Kirk Barton is one of those guys that blocked well for Pittman and Wells throughout the game. Pittman totaled 139 rushing yards on the day on 18 carries while Wells ran for 56 yards on just five totes.

"They're both great backs and I'm glad they're on my squad," Kirk Barton said. "We broke their hearts with those long runs because nobody had run on them all year, allegedly, and then we show up and block them a little bit and then we get about 200 yards (187 net) rushing on them."

Both Wells and Pittman were barely touched, if touched at all, on their long touchdown runs.

"We just executed," Barton said. "They might have taken a bad angle, we'll look at it on film, but basically we blocked them all up and they were off to the races."

Wells touchdown run put the Buckeyes up 14-7 near the beginning of the second quarter.

"The offensive line did a great job blocking and I just ran through the big hole," said Wells who had to perform some magic of his own in the backfield with an instinctive spin move before he was able to run through that gaping hole. "As soon as I got the ball I seen a guy in my face and I knew, like a running back, I had to elude the tackler."

After eluding Crable in the backfield, Wells wasn't touched until he was tripped up at the goal line.

"It was great," said Wells of his sprint to the endzone. "This is a game that everybody is going to remember forever and I got a chance to get into the endzone today."

Wells knew he was headed for paydirt almost immediately on the long touchdown scamper.

"When I broke the first tackle I knew I was gone," said Wells who looked as if he was shot out of a cannon when he got into the open field. "I felt fast."

That run, as much as any other, proved that the Michigan defense wasn't as invincible as they were portrayed to be coming into the game. Prior to the Ohio State game, Michigan was third in the nation in total defense and first in the Big Ten giving up an average of 231.4 yards a game. But Michigan led the entire country in rushing defense, allowing just 29.9 yards a contest.

"I think it did (break their hearts)," said Wells commenting on the statement he was told that Barton had made previously. "I think it opened their eyes and told them that they could be run on."
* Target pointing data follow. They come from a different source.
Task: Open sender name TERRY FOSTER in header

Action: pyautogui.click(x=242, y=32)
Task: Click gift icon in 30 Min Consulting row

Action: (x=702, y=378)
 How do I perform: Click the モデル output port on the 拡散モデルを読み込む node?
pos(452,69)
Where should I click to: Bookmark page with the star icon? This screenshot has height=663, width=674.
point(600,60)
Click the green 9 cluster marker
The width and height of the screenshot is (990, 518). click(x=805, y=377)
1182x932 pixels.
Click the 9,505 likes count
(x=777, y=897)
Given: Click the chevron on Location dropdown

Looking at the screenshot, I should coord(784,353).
Pittman concurred with his good friend and backfield mate's sentiments about the Michigan defense.

"I think that might have hurt them a little bit. That hasn't been done on them all year," he said. "And for two runs to get broken on them big like that probably had them questioning themselves."

On Pittman's long touchdown run, he just followed his blocking and found instant daylight.
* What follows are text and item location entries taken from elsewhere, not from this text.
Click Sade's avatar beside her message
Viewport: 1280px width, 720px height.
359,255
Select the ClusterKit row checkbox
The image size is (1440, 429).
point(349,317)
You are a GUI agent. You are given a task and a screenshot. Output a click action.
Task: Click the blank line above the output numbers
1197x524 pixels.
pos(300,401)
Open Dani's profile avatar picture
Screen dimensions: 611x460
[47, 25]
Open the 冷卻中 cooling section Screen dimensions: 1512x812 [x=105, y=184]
"(Steve) Rhering came around, pulled around for me, and those guys up front took care of business," said Pittman whose third quarter jaunt to the endzone gave Ohio State a 35-24 advantage and swung the momentum back in their favor. "They cleared everybody out and it was just daylight that I had to run through. I had to split the defenders and I was off to the races. I knew once I got past the linebackers I wasn't going down."

Pittman clearly aimed credit for the success of the running game in particular and the production of the offense in general on the performance of the guys blocking up front.
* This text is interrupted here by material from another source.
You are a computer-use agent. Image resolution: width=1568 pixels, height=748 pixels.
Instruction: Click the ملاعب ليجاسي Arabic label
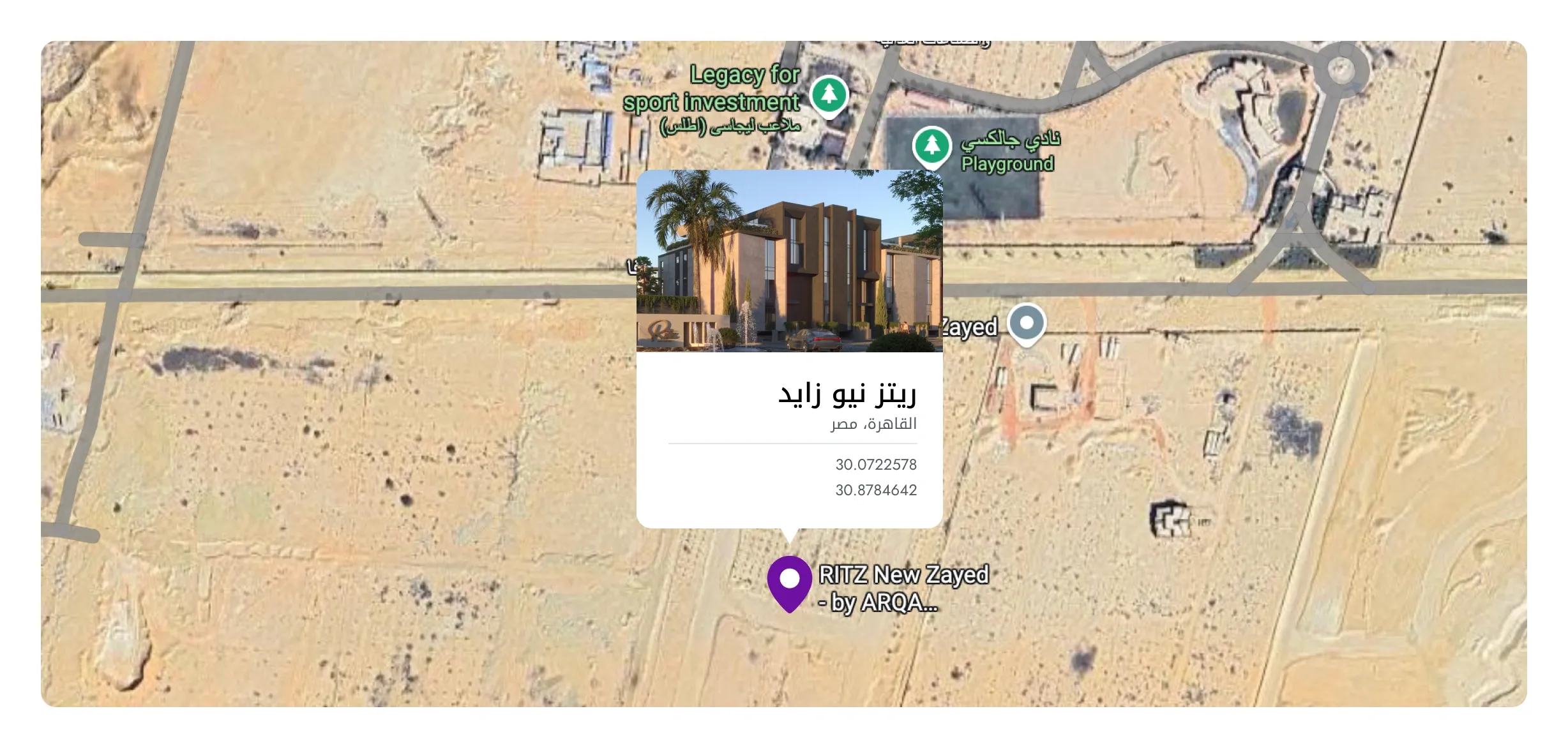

"I give it all to the offensive line, they had a great performance for me," Pittman said. "It's a good way to send the seniors off, they worked hard for me. Those guys up front worked hard for me and Ted and Troy and everybody else on this team. We worked hard as a team and got a good victory."

Wells dished out similar accolades toward the offensive line for the Ohio State offense being able to run the ball against Michigan.

"I feel as if we have the best offensive line in the country and we can run on any team," Wells said. "The offensive line did a tremendous job blocking. A tremendous job."

You can credit Wells and the offensive line for being mostly responsible for the 39-yard touchdown catch by Ted Ginn Jr. on a short-yardage play that followed the Wells touchdown in the second period. Everybody carried out their duties on the play-action fake, including Troy Smith, to perfection.

"You know that was a play that we had been working on for a while and Beanie, when Beanie comes in, he's our short-yardage back, and it was only a second-and-one but we thought maybe we could bait them into thinking we were just going to get the first down," Tressel said. "And (we had) great execution. The offensive line did a great job of protecting and Beanie did a good job of jumping up there and Troy kept his head down and Teddy's fast."

It looked as if the Michigan defense completely fell for the run on that play; hook, line and sinker.

"We've went over that for the past two weeks," Wells said. "Everybody knew me as, basically, the short yardage back and they bit on the fake."

The evolution and the maturation process for Wells has been nothing short of tremendous when you consider the adversity that Wells has had to fight through, already being labeled as a chronic fumbler by some. The TV cameras actually caught him counseling Troy Smith on the sideline after a turnover at one point during the game.

"I just told Troy, I guess I would know better than anybody on the team, you're as good as your next play," Wells said. "You can't dwell on a turnover."

Pittman, who lives with Wells off campus, has been a mentor to Wells in both good times and bad. He was there for Wells after he fumbled away the football in the Illinois game and was benched for the remainder of that contest.

"My role was just (to tell him) don't worry about it, it happens," Pittman said. "Everybody fumbles. Nobody's perfect. It's a part of football. It happens, get over it. And he put it behind him."

Other than for possibly their respective shoe collections, the fact that there's absolutely no envy or jealousy between Wells, who came to Ohio State regarded as the number one running back in the country last spring, and Pittman is further example of Wells maturity.

"First off we're from the same area and we knew each other for a long time and we're on the same team," Wells said. "So you just have to support each other and pick one another up."

Their relationship is obviously one of mutual respect.

"Pitt, to me, is just a tremendous leader," Wells said. "The big word you can use for Pitt is a ‘team' player. I'm coming in and taking some carries from him and he doesn't care. As long as the team is doing positive."

The two obviously have one agenda.

"Whatever I can help him with I'm willing to share with him and whatever he can help me with, I'm eager to learn," Pittman said. "Me and him had a good relationship before football and we're going to have one after football. We're here to help each other."

That being said, Pittman almost had to answer Wells' long touchdown run with one of his own.

"It's a challenge, that's what we have," Pittman said. "We always want to push each other to the limit. When I do something big, it makes him more eager to do something and vice-versa. That's what makes us better players."

And with both Pittman and Wells scoring on long touchdown runs in one of the most important games in the history of this illustrious rivalry, it will forever be one of Pittman's proudest moments as a Buckeye.

"It's huge," Pittman said. "Those runs will probably be shown forever now, it's a part of history."

Pittman was only able to watch the history being made four years ago in Ohio Stadium against Michigan, that win propelled Ohio State to the national championship game as well, and now he was a major part of it.

"I came up here in 2002, the year they won the national championship, and watched everybody rush the field and players get picked up in the air, and it happened again and I was the player being picked up in the air," Pittman said. "That was a great feeling and I'll never forget it."

And now Pittman's name, as well as his good friend's from Akron, will forever be carved in the annals of Ohio State football, in a more permanent version of the words that were shaven into the back of Wells' head that you could clearly see during the players walk through to the stadium. Words that Wells chose to describe this terrific tandem in the Ohio State backfield.

"It's ‘Akron's finest,' I had to get that on there," said Wells who had it done on Thursday before the game. "I just got it but it stands for the both of us. It represents both of us."

And both of them couldn't possibly represent Akron or the Ohio State running game in this championship offense any better.